▶ Task instructions
For each line in the data below that has the word "dropdown", copy that line.

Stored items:
↓

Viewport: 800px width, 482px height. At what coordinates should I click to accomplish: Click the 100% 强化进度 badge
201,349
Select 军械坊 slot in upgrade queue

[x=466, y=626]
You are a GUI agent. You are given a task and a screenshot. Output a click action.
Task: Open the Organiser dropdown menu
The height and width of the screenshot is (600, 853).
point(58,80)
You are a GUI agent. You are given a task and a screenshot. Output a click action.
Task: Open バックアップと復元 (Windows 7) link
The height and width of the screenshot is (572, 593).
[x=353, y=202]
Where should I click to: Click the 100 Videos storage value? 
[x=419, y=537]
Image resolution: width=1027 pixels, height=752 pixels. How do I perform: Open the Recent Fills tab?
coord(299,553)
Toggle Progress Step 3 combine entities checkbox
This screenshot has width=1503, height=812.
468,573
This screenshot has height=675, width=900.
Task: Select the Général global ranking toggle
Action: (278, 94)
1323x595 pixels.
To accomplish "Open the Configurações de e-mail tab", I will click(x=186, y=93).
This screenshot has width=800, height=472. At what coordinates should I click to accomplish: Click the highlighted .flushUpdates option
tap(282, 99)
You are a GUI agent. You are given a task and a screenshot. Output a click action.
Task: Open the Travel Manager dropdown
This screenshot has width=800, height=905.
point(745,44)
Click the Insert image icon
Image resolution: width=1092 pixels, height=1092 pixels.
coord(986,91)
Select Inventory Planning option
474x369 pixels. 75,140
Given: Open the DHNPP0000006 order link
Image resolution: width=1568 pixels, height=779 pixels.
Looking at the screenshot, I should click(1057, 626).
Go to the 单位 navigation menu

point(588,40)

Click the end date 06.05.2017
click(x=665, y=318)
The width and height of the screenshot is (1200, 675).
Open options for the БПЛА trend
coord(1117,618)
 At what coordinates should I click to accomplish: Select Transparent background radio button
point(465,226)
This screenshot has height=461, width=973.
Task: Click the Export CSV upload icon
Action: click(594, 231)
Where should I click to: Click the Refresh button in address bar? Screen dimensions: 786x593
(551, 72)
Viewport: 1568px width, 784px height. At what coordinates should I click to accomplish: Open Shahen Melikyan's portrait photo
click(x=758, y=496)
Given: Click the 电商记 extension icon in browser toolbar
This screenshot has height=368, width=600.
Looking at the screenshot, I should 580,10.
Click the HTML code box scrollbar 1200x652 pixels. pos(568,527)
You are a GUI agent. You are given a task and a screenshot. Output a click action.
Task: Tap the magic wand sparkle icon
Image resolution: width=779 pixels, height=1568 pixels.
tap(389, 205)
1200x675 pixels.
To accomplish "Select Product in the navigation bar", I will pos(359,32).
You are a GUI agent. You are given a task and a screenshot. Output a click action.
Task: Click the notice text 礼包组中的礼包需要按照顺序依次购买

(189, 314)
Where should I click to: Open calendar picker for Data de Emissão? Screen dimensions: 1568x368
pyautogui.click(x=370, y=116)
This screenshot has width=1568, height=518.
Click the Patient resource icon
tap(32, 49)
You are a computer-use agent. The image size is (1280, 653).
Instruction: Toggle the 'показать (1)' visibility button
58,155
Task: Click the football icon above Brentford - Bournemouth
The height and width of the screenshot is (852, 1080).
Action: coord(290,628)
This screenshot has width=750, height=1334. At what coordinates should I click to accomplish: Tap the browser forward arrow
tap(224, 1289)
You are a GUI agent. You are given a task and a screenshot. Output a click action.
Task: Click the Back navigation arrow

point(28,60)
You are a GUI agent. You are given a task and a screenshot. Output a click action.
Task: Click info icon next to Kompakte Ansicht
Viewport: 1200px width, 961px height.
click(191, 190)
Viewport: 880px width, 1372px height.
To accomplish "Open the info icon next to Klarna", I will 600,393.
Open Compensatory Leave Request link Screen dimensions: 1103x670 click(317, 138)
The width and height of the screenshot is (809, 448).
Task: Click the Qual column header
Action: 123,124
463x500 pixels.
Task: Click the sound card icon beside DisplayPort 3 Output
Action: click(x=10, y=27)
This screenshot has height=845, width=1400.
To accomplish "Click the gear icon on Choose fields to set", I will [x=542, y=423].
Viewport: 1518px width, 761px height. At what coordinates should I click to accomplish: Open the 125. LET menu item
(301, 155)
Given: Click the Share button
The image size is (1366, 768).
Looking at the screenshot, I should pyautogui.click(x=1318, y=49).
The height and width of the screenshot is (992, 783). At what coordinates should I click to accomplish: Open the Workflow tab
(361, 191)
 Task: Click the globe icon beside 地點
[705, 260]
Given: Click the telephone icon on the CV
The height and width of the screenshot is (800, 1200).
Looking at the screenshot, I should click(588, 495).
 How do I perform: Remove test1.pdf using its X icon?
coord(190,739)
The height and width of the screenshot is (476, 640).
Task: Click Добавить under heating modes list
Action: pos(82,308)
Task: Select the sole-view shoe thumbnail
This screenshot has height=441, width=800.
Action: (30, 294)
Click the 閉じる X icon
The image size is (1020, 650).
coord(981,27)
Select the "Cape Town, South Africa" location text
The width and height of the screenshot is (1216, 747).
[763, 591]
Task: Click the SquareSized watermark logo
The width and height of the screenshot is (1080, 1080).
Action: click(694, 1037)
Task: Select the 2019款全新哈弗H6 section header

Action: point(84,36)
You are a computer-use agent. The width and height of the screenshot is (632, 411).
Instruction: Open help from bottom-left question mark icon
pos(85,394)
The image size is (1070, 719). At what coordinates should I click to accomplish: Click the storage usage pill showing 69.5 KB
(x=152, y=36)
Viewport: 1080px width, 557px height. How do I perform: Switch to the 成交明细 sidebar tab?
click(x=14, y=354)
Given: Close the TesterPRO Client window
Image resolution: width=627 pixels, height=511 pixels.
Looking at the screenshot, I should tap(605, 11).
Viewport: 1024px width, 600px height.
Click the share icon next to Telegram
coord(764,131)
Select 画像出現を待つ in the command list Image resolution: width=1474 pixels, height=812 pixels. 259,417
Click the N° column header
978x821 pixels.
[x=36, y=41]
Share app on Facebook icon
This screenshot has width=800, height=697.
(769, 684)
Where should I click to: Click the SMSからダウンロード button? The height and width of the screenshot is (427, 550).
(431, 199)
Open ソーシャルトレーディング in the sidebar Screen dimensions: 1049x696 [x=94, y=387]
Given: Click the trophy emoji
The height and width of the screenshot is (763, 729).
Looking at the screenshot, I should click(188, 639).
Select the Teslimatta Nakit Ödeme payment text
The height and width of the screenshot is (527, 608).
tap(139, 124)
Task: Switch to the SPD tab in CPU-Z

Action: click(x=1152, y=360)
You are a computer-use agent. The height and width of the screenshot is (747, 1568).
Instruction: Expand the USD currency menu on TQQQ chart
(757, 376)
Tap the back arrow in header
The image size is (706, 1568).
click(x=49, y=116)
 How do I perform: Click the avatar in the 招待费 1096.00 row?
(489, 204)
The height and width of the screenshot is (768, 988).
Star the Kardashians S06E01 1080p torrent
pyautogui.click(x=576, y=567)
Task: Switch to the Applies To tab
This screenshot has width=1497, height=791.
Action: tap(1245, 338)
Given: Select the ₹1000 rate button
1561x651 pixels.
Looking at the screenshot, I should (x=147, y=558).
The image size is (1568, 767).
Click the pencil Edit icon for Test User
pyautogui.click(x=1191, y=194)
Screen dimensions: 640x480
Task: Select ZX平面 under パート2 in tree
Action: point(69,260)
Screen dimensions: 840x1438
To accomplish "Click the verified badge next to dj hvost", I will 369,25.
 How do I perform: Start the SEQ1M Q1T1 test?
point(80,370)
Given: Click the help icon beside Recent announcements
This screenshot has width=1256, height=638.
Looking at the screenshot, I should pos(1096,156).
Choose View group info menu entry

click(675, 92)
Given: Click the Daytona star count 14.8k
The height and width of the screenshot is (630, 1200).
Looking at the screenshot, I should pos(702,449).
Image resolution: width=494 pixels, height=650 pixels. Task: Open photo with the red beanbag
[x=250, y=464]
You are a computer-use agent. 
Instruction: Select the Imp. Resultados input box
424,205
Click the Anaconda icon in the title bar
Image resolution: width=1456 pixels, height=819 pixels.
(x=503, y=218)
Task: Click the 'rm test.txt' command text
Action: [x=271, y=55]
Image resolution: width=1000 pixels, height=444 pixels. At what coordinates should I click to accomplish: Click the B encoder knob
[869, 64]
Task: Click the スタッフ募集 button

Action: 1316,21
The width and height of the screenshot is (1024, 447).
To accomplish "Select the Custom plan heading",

↑

▶ Answer space
Task: Open the Organiser dropdown menu
Task: Open the Travel Manager dropdown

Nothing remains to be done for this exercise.